# Oliva No.2 Machinist Vise



## ddickey (Aug 1, 2016)

Has anyone heard of these? I want an old made in the US vise but can't find any info this one.


----------



## partsproduction (Oct 30, 2016)

I have two, a "00" and a larger "0". They are, in my view, the most handsome vises ever made. The lines come up suggesting the strength of a bulls shoulders!
	

		
			
		

		
	




Please let me know if you ever want to sell yours.
Thanks,
parts


----------



## ddickey (Oct 30, 2016)

I was going to buy one. It looked exactly like yours. The seller couldn't tell me anything about it and my searches came up short. I ended up buying a US made one but nothing special.


----------



## partsproduction (Nov 26, 2016)

I saw one in European ebay, the price came out about the same as I paid. I'm looking for larger sizes, having 00 and 0, need a 1 or 2 if they were made. Collecting is a disease, and fear of my long time wife has a retarding effect.


----------



## ddickey (Nov 27, 2016)

Retarding effect on your disease? LOL


----------



## partsproduction (Nov 27, 2016)

Yes, I love her dearly, and she cares not a tiny bit about beautiful vises. The day will come when she will waylay me, in the middle of a peaceful day with what seems like screaming accusations about my spending money on something. 
 I've used every argument, "When you sell it some day it will be worth much more!", Or even "As president of the corporation I'm supposed to receive $500 per month" (Which after ten years I still cannot remember ever getting paid), and several others. But I lose every argument.
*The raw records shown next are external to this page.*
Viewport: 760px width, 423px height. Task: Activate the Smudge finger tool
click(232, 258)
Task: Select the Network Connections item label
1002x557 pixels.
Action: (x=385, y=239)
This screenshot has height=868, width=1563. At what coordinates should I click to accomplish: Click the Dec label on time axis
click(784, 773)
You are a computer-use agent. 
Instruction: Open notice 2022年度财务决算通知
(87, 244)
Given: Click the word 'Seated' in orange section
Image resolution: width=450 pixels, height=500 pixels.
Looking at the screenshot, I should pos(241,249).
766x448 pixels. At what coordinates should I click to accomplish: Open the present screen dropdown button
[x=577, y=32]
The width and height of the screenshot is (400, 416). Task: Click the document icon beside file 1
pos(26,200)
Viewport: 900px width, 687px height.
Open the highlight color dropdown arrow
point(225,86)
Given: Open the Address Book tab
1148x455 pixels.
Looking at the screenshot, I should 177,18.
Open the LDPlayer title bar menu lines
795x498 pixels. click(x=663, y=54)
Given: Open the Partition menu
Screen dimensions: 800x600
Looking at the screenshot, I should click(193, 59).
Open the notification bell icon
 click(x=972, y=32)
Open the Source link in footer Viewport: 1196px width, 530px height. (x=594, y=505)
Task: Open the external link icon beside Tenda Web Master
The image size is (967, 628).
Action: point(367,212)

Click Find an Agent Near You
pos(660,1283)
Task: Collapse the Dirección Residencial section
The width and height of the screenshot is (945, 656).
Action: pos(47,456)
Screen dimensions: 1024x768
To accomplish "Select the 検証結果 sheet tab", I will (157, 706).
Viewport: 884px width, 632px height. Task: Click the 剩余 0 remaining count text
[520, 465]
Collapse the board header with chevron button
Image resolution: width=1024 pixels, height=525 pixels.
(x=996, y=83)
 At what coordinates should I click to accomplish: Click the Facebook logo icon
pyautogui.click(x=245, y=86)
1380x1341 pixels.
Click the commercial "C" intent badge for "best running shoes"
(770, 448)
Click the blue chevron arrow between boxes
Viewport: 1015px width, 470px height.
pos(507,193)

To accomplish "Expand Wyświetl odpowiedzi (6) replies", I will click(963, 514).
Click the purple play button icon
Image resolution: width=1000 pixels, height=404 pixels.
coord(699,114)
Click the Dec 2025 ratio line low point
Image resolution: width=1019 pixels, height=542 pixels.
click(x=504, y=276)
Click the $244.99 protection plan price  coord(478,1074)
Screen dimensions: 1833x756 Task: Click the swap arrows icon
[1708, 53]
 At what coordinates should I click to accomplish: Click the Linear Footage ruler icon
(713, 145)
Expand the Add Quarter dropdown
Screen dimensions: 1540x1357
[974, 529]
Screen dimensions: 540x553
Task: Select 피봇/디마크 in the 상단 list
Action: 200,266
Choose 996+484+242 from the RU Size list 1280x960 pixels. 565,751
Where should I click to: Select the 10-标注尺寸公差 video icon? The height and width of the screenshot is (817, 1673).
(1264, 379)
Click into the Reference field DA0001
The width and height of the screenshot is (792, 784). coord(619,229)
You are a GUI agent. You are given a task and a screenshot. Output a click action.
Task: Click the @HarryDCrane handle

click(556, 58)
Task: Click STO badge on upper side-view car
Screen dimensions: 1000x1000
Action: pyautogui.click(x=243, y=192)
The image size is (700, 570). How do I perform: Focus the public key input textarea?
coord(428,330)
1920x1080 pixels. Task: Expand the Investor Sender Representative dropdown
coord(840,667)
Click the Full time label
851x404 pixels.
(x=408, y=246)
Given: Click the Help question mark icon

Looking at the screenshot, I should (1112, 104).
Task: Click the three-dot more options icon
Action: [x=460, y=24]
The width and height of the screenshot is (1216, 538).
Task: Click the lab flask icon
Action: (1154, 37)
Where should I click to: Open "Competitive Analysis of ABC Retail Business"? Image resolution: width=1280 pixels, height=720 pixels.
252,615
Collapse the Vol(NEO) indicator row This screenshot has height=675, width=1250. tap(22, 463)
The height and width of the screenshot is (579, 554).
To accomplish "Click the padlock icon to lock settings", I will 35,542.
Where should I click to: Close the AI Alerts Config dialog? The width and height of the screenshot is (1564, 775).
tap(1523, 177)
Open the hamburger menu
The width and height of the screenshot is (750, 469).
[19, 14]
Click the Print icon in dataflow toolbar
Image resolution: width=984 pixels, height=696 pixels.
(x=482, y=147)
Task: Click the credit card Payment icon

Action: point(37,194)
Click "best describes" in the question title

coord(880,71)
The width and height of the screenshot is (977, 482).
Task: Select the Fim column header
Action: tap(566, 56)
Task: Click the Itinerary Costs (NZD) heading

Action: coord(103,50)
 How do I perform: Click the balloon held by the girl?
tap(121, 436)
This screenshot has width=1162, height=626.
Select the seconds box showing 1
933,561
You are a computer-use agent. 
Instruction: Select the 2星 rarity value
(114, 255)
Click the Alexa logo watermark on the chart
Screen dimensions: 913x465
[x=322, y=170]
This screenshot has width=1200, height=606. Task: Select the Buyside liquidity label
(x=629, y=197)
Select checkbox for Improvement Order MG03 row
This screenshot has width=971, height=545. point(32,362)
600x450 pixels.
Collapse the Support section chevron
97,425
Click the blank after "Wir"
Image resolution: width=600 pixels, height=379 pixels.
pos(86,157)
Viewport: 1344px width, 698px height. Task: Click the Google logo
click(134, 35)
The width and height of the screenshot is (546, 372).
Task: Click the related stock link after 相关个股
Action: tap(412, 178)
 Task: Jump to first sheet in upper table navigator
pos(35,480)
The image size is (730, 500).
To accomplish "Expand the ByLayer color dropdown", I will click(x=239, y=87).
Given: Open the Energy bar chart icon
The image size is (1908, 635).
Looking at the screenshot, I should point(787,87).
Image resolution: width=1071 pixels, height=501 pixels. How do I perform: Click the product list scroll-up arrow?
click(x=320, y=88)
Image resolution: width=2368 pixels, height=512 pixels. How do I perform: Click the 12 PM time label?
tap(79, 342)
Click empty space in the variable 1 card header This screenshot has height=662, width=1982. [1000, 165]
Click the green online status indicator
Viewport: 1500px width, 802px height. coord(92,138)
 But truth be told I wouldn't trade the world for her, and it satisfies something in her to have somewhat to complain about, and that's worth something. (Yeah, _that's_ why I do it!)

My "0" Oliva has jaws 2.67" wide, and the "00" jaws are 2.27" wide (But it seems over all about 2/3 the size of the 0) and I'd love to finish out my Oliva collection. They also made sewing machines, and if my wife were that sort I'd try to find her an Oliva sewing machine to even things out, but she has zero interest in old things.

 You say the one you saw was a Number 2? How big was that?


----------